WHAT YOU NEED TO DO:
Please copy out all of these lines again, requests included, and add 68 to each number in the coordinates given as answers. Omit the pictures.

MATERIAL SUPPLIED:

####

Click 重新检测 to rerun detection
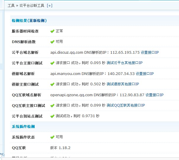(37, 20)
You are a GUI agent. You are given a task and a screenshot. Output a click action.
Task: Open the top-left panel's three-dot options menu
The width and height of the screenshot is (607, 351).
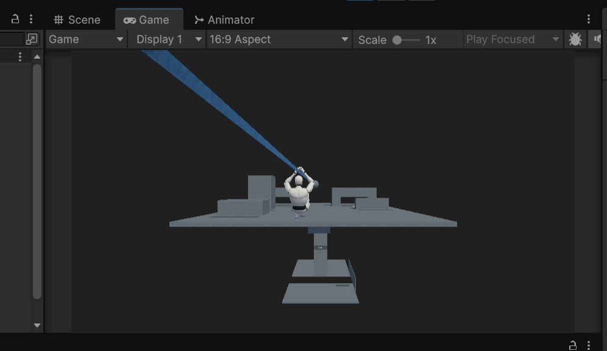31,20
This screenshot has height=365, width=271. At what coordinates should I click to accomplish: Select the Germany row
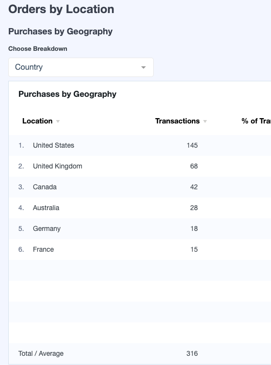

####

THE ANSWER:
Click 重新检测 to rerun detection
(105, 88)
You are a GUI agent. You are given a task and a screenshot. Output a click action.
Task: Open the top-left panel's three-dot options menu
The width and height of the screenshot is (607, 351).
99,88
This screenshot has height=365, width=271. At what coordinates should I click to accomplish: Select the Germany row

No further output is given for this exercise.